Excerpt to read:
⟨

During your first visit, you will be asked about your current problem and the impact on your life and activities. Your physical therapist will want to know about previous injuries, overall health, and physical goals. They will then perform a physical examination to determine what anatomy is at the source of the pain and what underlying factors may be contributing to the problem, such as weakness or biomechanical problems. From then on, your physical therapist will discuss the results and consider treatment options with you to achieve your goals. The treatment plan is tailored specifically to you. You are special to us. Follow-up sessions will continue the treatment process and any adjustments, depending on how you present yourself, can be incorporated into the plan.
Before your physio appointment make sure you know WHY you are going to see them and how they may be able to help. Knowing your purpose will help you get down to business once in the appointment. Most physiotherapists have a finite amount of time to spend with their patients so being clear with your purpose well help you maximize your time and theirs! I once had a patient come in complaining of dry eyes and, after a minute of discussion, I had to kindly remind her that I was a physiotherapist not an optometrist :).At the same time, it is also important to think about your goals. Not only goals of the initial appointment (what do you want to leave understanding or having accomplished?) but also, long term goals. This will help to make any assessment and treatment more specific and meaningful to you.

⟩

Data shown:
⟨

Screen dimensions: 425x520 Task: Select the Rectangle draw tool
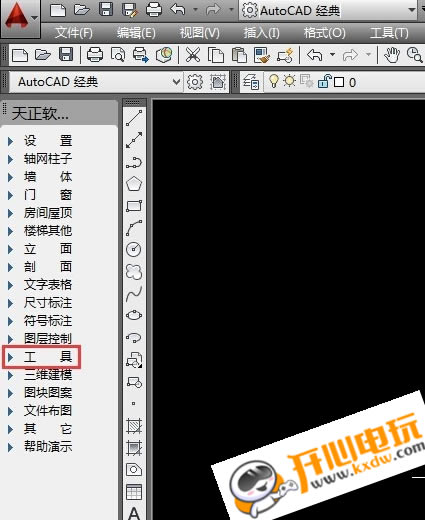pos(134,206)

⟩
⟨

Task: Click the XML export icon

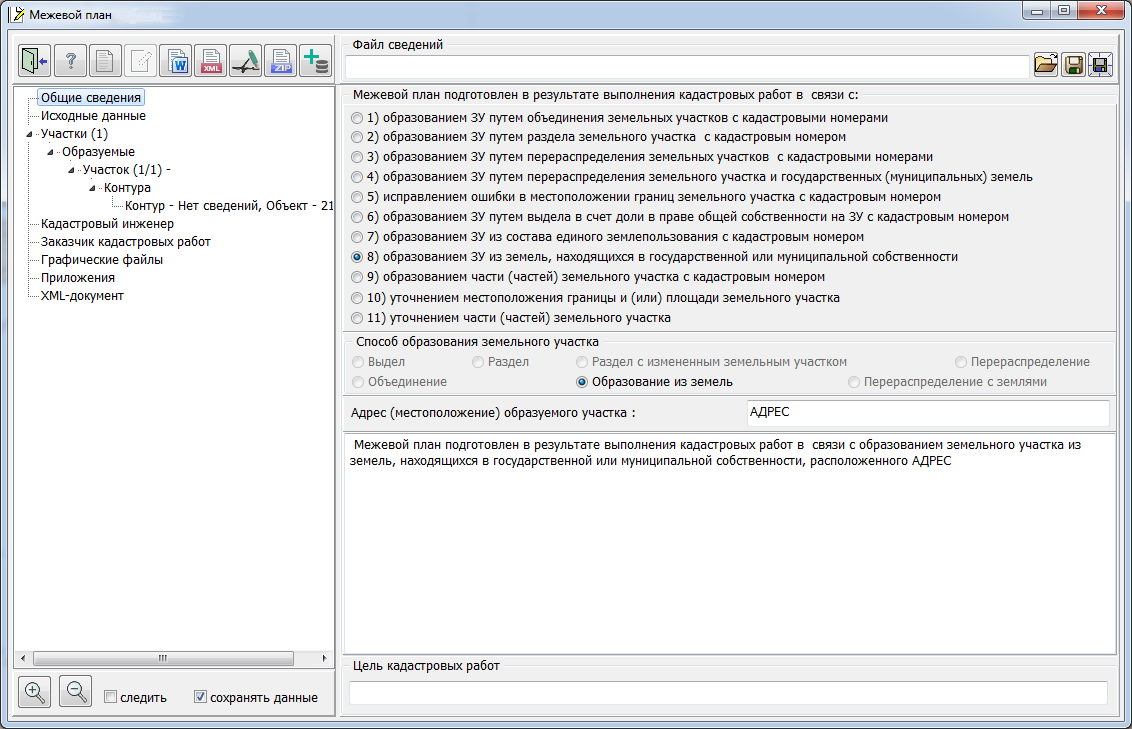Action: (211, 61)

⟩
⟨

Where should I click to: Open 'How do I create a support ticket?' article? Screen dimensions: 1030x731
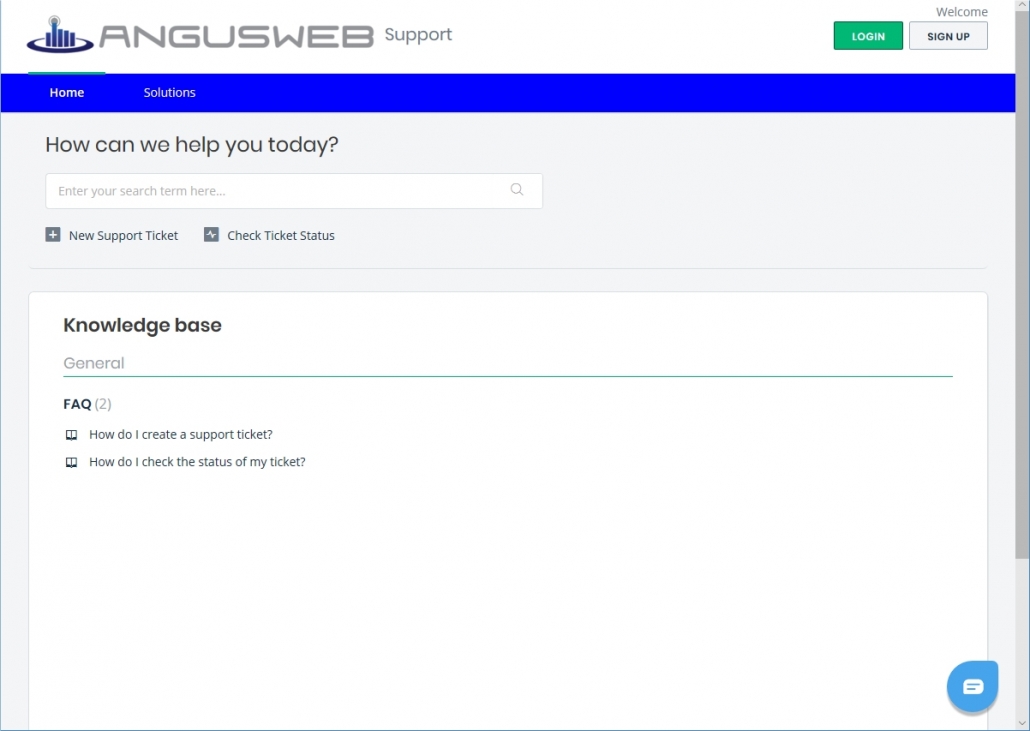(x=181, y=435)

⟩

Activity: Can you copy out, word for word, the whole text above about preparing for and attending a physical therapy appointment?

Answer for this exercise:
During your first visit, you will be asked about your current problem and the impact on your life and activities. Your physical therapist will want to know about previous injuries, overall health, and physical goals. They will then perform a physical examination to determine what anatomy is at the source of the pain and what underlying factors may be contributing to the problem, such as weakness or biomechanical problems. From then on, your physical therapist will discuss the results and consider treatment options with you to achieve your goals. The treatment plan is tailored specifically to you. You are special to us. Follow-up sessions will continue the treatment process and any adjustments, depending on how you present yourself, can be incorporated into the plan.
Before your physio appointment make sure you know WHY you are going to see them and how they may be able to help. Knowing your purpose will help you get down to business once in the appointment. Most physiotherapists have a finite amount of time to spend with their patients so being clear with your purpose well help you maximize your time and theirs! I once had a patient come in complaining of dry eyes and, after a minute of discussion, I had to kindly remind her that I was a physiotherapist not an optometrist :).At the same time, it is also important to think about your goals. Not only goals of the initial appointment (what do you want to leave understanding or having accomplished?) but also, long term goals. This will help to make any assessment and treatment more specific and meaningful to you.